◆ SUPPLIED TEXT:
Khen’s debut picture book encourages children to think about what their body parts do each day.
The author, an experienced psychotherapist, has worked with children for more than 10 years. During that time, she’s observed the fascinating rituals that young people use to make sense of the ever-changing world around them. This book proposes a bedtime ritual that allows children to thank each part of their bodies, from their toes to their heads. The rhymes are a little sentimental in places (‘Thank you so much, my cuddly arms, / For you have become my lucky charms’), but the book may be quite therapeutic, as it helps children overcome their tendency to overlook the amazing role each body part plays in guiding them through a typical day: Legs walk; lungs breathe; hands draw, write, clap and build; and heads think about the world. The author sometimes mixes physical and emotional qualities; for example, the heart is for “letting me feel” rather than for pumping blood, and the tummy registers excitement (with butterflies) and also welcomes food (although it may not welcome everything a child eats). During the hustle and bustle of everyday life, both children and adults can take the human body’s uniqueness for granted. It’s all too easy to appreciate one’s arms or legs when one sees another person who doesn’t have any, but this book engagingly asks readers to celebrate what they have without any feeling of loss. The quaint color illustrations will also undoubtedly appeal to a young audience.
A fine book about the body to share with young kids, featuring a positive, upbeat tone.

◆ GIVEN ENTRIES:
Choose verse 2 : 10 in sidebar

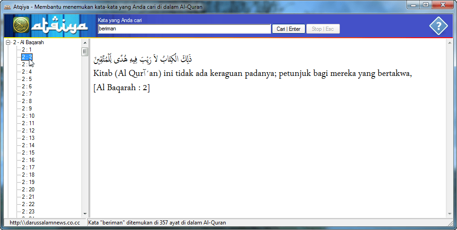[28, 116]
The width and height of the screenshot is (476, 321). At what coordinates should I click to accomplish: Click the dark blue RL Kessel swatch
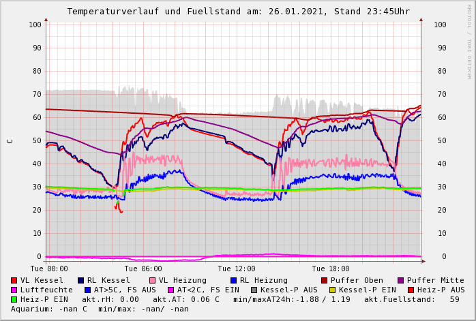tap(81, 280)
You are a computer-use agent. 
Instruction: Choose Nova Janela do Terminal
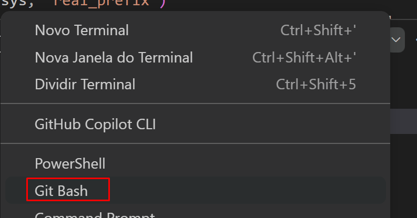[x=114, y=57]
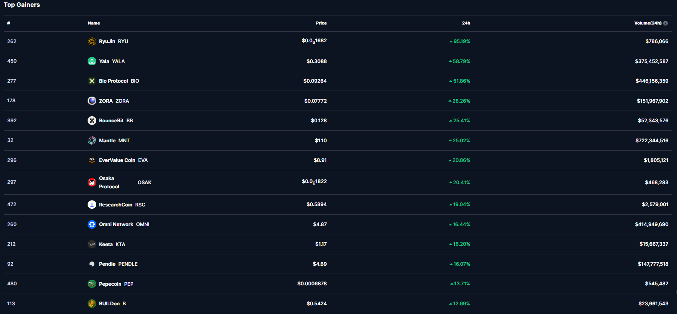Sort by the Volume(24h) column header
Image resolution: width=677 pixels, height=314 pixels.
click(648, 23)
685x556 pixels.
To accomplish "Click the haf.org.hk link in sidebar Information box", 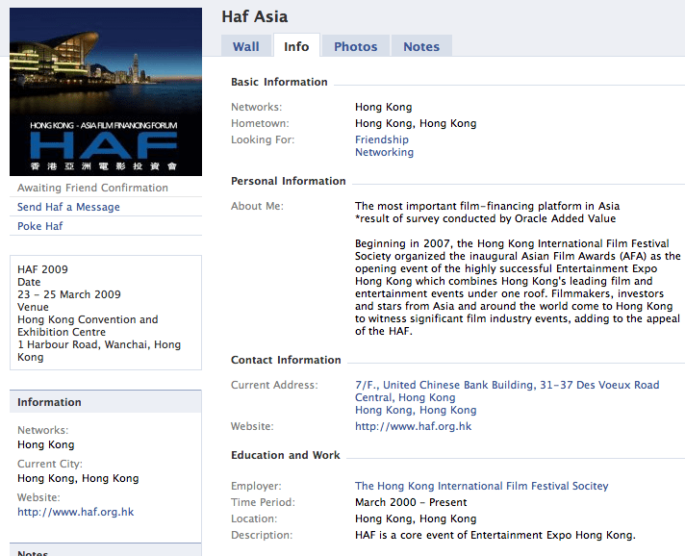I will (x=75, y=512).
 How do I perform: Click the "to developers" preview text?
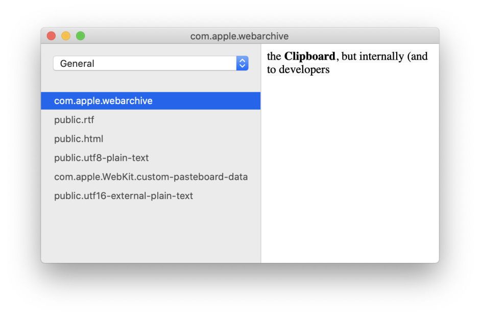pyautogui.click(x=298, y=70)
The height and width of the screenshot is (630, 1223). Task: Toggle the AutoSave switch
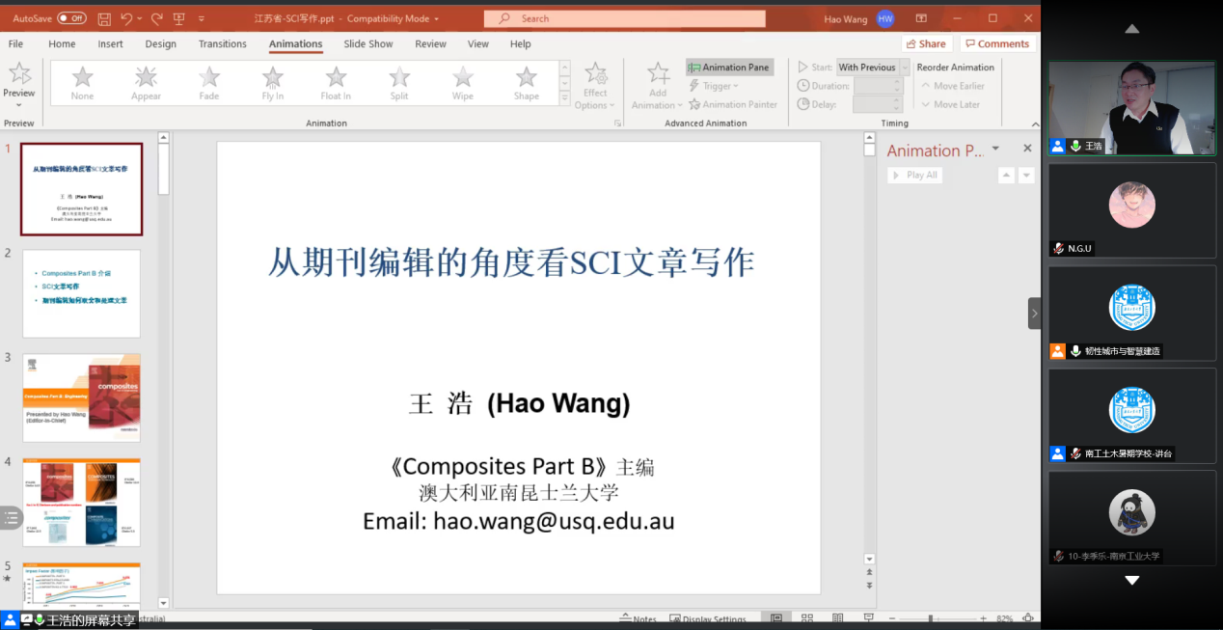coord(71,18)
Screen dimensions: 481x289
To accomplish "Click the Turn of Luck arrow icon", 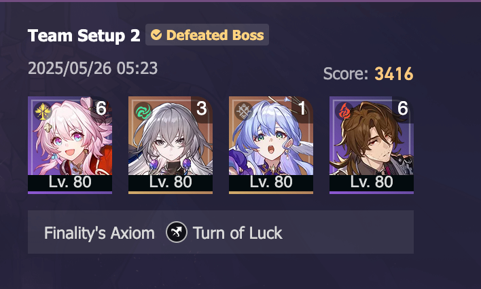I will click(177, 232).
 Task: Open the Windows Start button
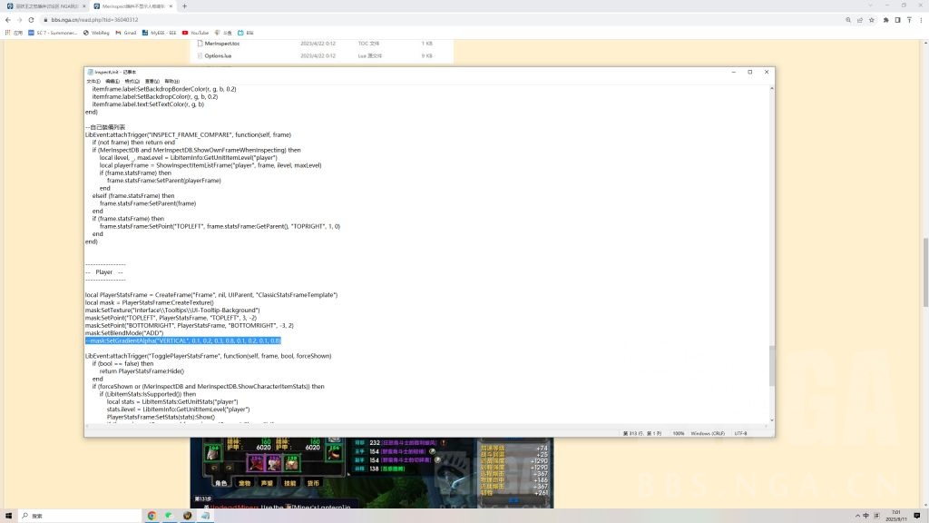pos(8,516)
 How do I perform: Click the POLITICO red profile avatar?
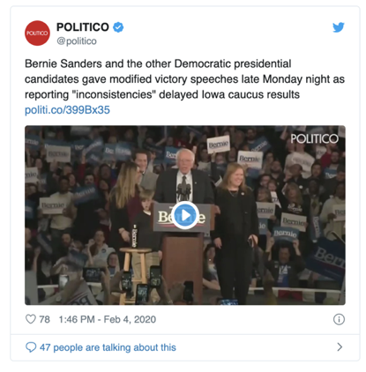pyautogui.click(x=37, y=33)
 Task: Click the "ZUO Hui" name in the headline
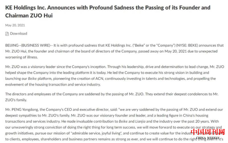tap(39, 16)
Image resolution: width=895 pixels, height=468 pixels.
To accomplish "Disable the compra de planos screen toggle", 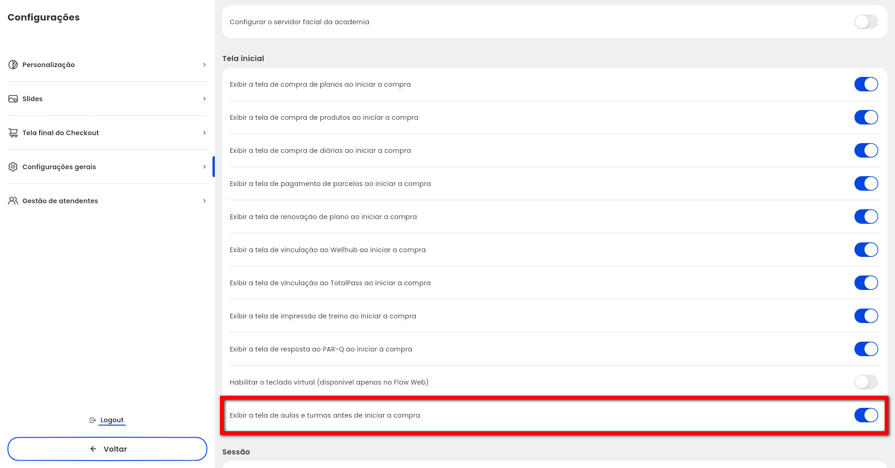I will tap(866, 84).
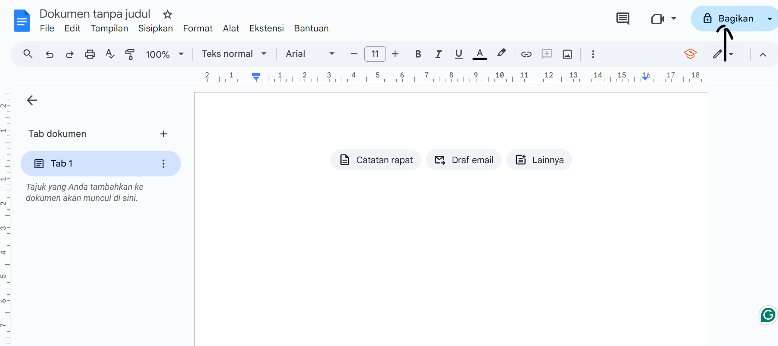Click the Catatan rapat template chip
This screenshot has width=778, height=346.
click(376, 160)
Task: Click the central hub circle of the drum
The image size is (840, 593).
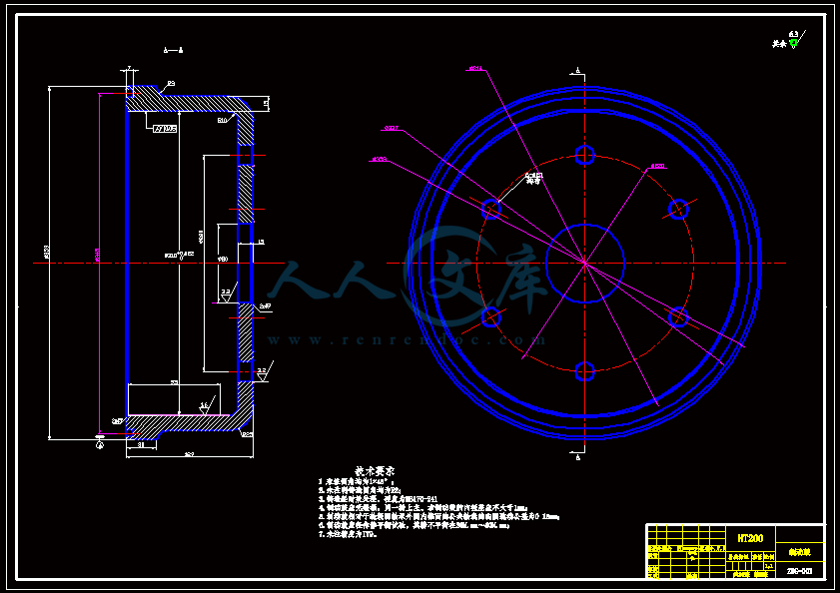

◆ WHAT IS REQUIRED: According to the book review, how long has the author worked with children? The records were taken from a different source than the review.

◆ RESPONSE TO THIS EXERCISE: More than 10 years.